## Goal of the exercise
Look through the data below. Collect every line where the word "button" occurs.

▬▬▬▬▬▬

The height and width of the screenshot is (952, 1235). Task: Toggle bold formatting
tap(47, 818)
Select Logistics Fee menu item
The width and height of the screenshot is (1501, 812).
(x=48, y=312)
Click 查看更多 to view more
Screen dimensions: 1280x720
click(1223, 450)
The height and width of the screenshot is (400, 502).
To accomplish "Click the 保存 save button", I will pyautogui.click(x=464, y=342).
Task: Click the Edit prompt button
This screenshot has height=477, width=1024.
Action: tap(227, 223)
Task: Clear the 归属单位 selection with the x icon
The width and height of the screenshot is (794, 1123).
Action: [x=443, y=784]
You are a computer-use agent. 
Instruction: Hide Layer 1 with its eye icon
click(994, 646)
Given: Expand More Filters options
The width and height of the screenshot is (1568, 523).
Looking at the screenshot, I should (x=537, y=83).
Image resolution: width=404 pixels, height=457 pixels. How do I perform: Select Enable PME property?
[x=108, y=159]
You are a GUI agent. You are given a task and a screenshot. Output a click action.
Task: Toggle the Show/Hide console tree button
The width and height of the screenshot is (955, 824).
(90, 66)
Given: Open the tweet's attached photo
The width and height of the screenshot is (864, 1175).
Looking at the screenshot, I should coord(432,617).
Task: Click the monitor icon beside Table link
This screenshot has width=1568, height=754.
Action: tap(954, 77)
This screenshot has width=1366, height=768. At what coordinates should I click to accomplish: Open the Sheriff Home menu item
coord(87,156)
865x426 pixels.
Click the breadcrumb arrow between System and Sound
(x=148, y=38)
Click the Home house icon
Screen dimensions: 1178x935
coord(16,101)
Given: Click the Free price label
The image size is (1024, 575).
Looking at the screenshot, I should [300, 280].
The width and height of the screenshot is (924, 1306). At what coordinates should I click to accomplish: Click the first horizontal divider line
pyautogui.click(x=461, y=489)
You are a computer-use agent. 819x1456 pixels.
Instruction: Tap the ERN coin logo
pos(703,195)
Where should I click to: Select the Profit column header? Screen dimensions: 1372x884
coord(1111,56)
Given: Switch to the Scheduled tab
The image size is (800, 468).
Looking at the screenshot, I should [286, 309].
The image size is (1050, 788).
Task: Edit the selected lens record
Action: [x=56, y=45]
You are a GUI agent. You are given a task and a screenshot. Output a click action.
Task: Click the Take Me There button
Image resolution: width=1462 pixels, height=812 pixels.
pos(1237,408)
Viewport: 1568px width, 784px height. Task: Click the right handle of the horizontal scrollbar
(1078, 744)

▬▬▬▬▬▬

## Result of this task
To accomplish "Click the 保存 save button", I will pyautogui.click(x=464, y=342).
Task: Click the Edit prompt button
Task: Toggle the Show/Hide console tree button
Task: Click the Take Me There button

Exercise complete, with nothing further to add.